Разговор перекинулся на ощущения себя в бою, как они влияют на поведение бойца, на ход самого боя.
— Старички нас учили, что самый первый бой и есть самый трудный, — говорил Павел. — А оказалось… Мы ночью сменили передовую часть, до рассвета чистили, подгоняли окопы. Все молчком. Угадай, кто о чем думал и как. Лично мне страшно не было. Даже вроде бы весело. Землю рыл, как крот. Легко, будто на огороде грядку. А утром, чуть свет, они пошли. Густыми рядами. И снова не страшно. Кое-кто из наших над окопом головы не поднял. А я смотрел, и мне опять легко и весело. Будто и не война это… Дали мы им прикурить. Остановились они и ну поливать из автоматов. Что твой дождь зашуршал. А мне опять не страшно. Вижу, пули траву впереди шевелят, до нас не долетают. Ору, как пацан: ага, выкусили! А немцы уже назад пятятся. Строчат и под завесой пуль пятятся назад… Страшно потом стало. После боя. Когда увидел наших убитых. Я их, покойников, всегда боялся, а тут свои ребята. Понимаете? Не просто кто-то — свои, вместе в запасном полку подготовку проходили. И тут представилось мне черт тс что: как их черви в земле жрать станут, и страшно сделалось. Будто окаменел. Перед глазами чернота и черви… Не смерти испугался, а того, что после нее будет.

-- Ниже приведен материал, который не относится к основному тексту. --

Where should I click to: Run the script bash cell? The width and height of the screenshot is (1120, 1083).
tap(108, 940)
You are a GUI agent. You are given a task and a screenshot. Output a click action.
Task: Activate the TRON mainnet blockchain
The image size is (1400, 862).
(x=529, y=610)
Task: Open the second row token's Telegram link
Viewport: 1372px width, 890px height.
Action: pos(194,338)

У Варвары щеки и лоб побледнели, на скулах красные пятна выступили. Она тоже представила, что будет потом, тоже испугалась кишащей темноты, будто тем, кто расстался с жизнью, все еще не безразлично это, будто всем живущим уготован другой, не такой мрачный исход.
А Пирогову было близко состояние бойца в первом бою — легкое и почти веселое, интересно и понятно, потому что тогда, стоя за лиственницей против двух револьверов, он тоже испытал азарт рискованного игрока, за тот час, пока стоял, вложил в азарт все силы и потом не мог ни двигаться, ни говорить, ни думать. Чудовищно клонило в сон.

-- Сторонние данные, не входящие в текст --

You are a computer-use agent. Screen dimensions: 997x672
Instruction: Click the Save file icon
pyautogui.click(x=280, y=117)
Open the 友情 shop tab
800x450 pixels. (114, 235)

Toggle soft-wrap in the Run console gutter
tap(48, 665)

— А у меня было, — сказал Брюсов, когда Павел замолчал и потянул из кармана кисет. — В том бою под хутором было ощущение, будто бы я у всех немцев на виду. Прячусь в воронке, а кажется, что все меня видят и только в меня стреляют.

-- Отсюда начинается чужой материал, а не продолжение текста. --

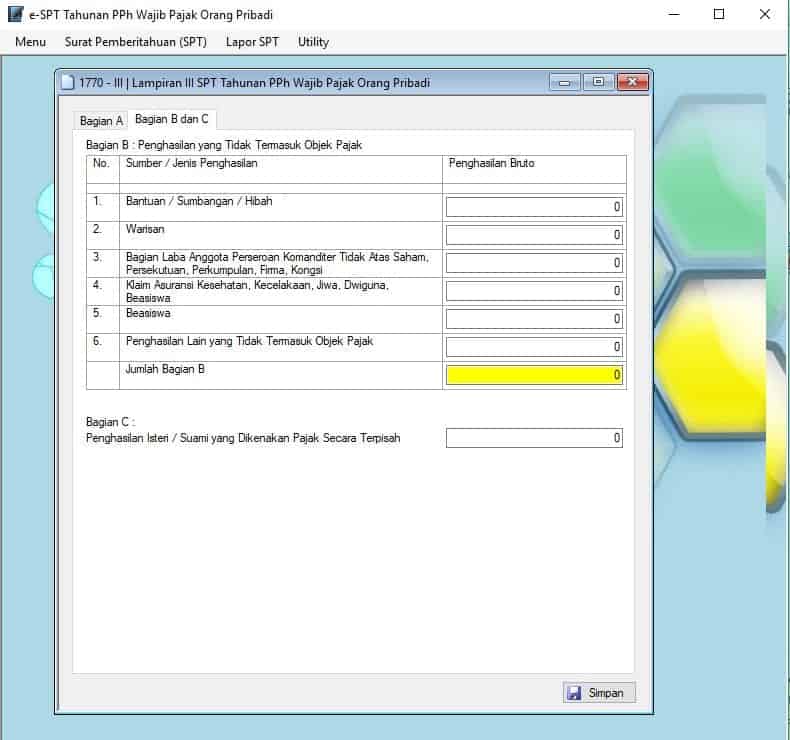790x740 pixels.
Task: Focus the Bantuan / Sumbangan / Hibah amount field
Action: pyautogui.click(x=534, y=207)
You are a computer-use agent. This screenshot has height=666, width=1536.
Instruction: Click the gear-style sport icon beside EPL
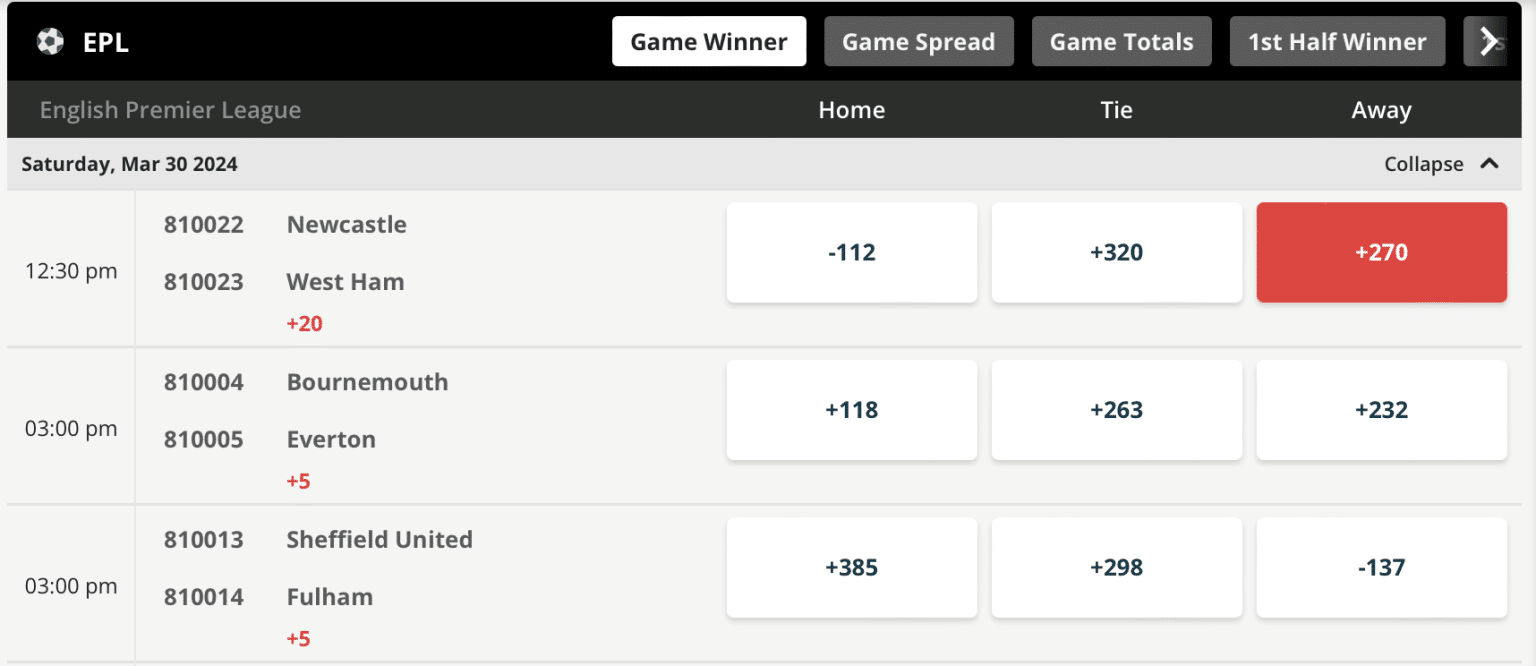(49, 41)
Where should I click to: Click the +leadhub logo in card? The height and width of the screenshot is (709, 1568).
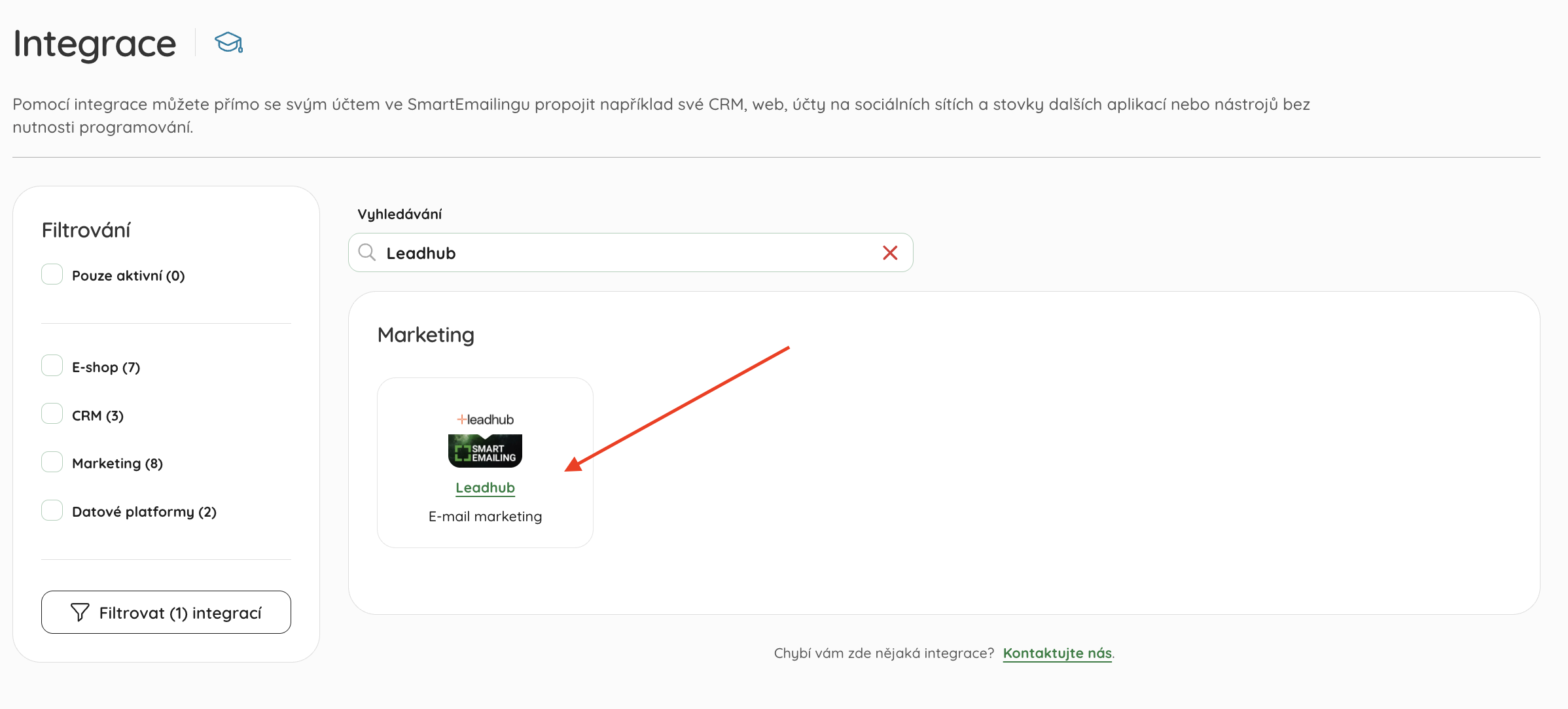click(485, 419)
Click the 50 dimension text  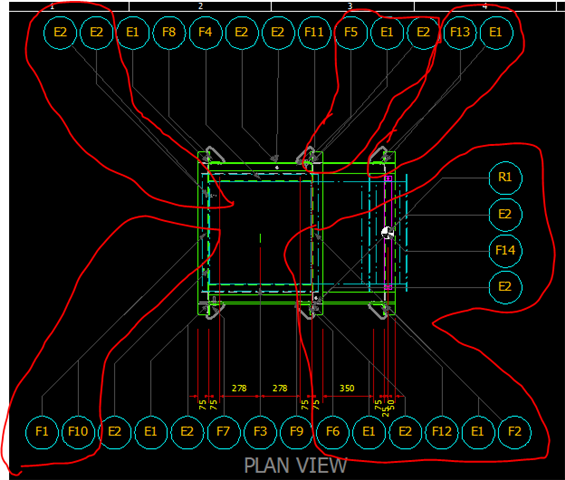point(392,405)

— Потом и у меня такое началось. Но скоро прошло. И злость… Злость появилась. И на себя — за глупость, и на немцев — за то, что довели до такого состояния. Но и это прошло. Голова стала ясная. А в голове одна задачка — как его, гада, пристукнуть. А на душе тихо и мирно. Пусто вроде бы. Нс стало души.
— Варенька, не слушайте и не верьте ему, — поспешно сказал Брюсов, улыбаясь. — Он наговаривает на себя.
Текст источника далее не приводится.